Il leur faudra trouver un candidat crédible pour 2026, capable de fédérer le mécontentement et de rallier au-delà de leur base. Certains évoquent l’hypothèse d’une candidature de Boni Yayi lui-même (ce qui poserait la question de la limite de mandats, qu’il a déjà atteints), ou de figures nouvelles issues de la société civile. Le militant panafricaniste Kémi Seba, très critique envers Talon, a d’ores et déjà annoncé son intention de se présenter, mais son extrémisme et son emprise limitée au Bénin ne semblent pas en faire un challenger sérieux.

L’opposition devra aussi composer avec les règles du jeu imposées par Talon. Pourra-t-elle obtenir les parrainages nécessaires et mener campagne librement ? La présence de ses députés au Parlement est un atout pour négocier une élection plus inclusive, mais rien n’est gagné. La méfiance reste de mise, d’autant que l’appareil électoral (Commission électorale, Cour constitutionnelle) est largement tenu par des fidèles du pouvoir.

Les enjeux de la succession dépassent donc le simple casting du prochain président. C’est en réalité l’avenir du modèle Talon qui se joue. Deux options se dessinent aux yeux des analystes. Soit une transition dans la continuité, où le sortant parvient à faire élire un proche garantissant la poursuite de ses politiques (un scénario à la russe façon Poutine-Medvedev, redouté par les opposants) ; soit un retour à une compétition plus ouverte, profitant du retrait de Talon pour relancer la démocratie béninoise sur ses rails.

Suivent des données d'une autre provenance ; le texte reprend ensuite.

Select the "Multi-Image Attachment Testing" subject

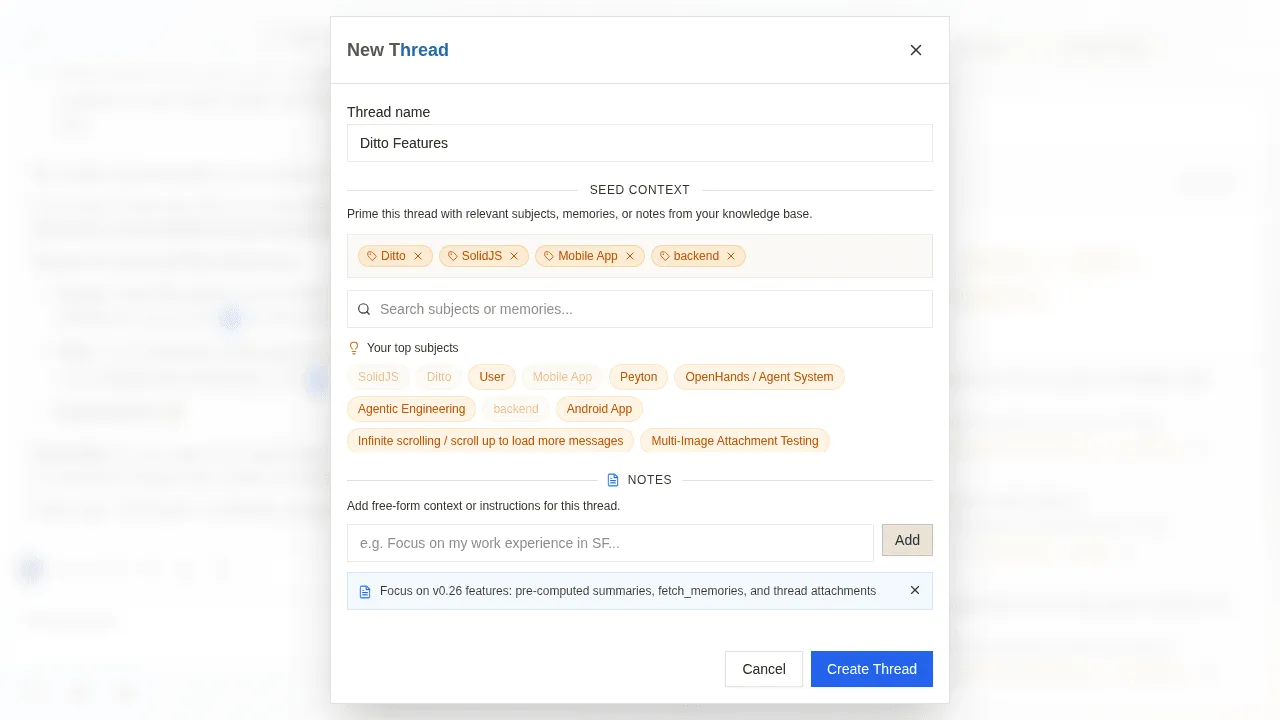[x=735, y=441]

Dans le premier cas, le Bénin prolongerait de facto la gouvernance actuelle, avec ses forces (stabilité macroéconomique, projets de développement) et ses faiblesses (déficit démocratique, centralisation du pouvoir). Dans le second cas, l’élection de 2026 pourrait marquer une alternance historique ou au minimum un rééquilibrage des pouvoirs, si un candidat d’opposition parvenait à l’emporter ou à bousculer l’hégémonie des héritiers de Talon.

Nul doute que la communauté internationale aura les yeux rivés sur ce scrutin, souhaitant que le Bénin retrouve pleinement son statut de démocratie exemplaire. Le président Talon, qui se veut respectueux de sa parole de départ, joue aussi sa réputation sur la manière dont il gèrera cette fin de règne. Une transmission pacifique et transparente du pouvoir renforcerait son bilan, tandis que toute manœuvre pour s’accrocher indirectement (par exemple via une révision constitutionnelle surprise ou une présidence « bis » en coulisses) entacherait durablement son héritage.

Mais à 365 jours de la fin de partie, le « terminus » Talon peut encore réserver des surprises, mais il est surtout l’occasion de tirer les leçons de dix ans de pouvoir afin d’aborder la prochaine gare – celle de l’après-Talon – sur les rails de la stabilité et de la démocratie retrouvée.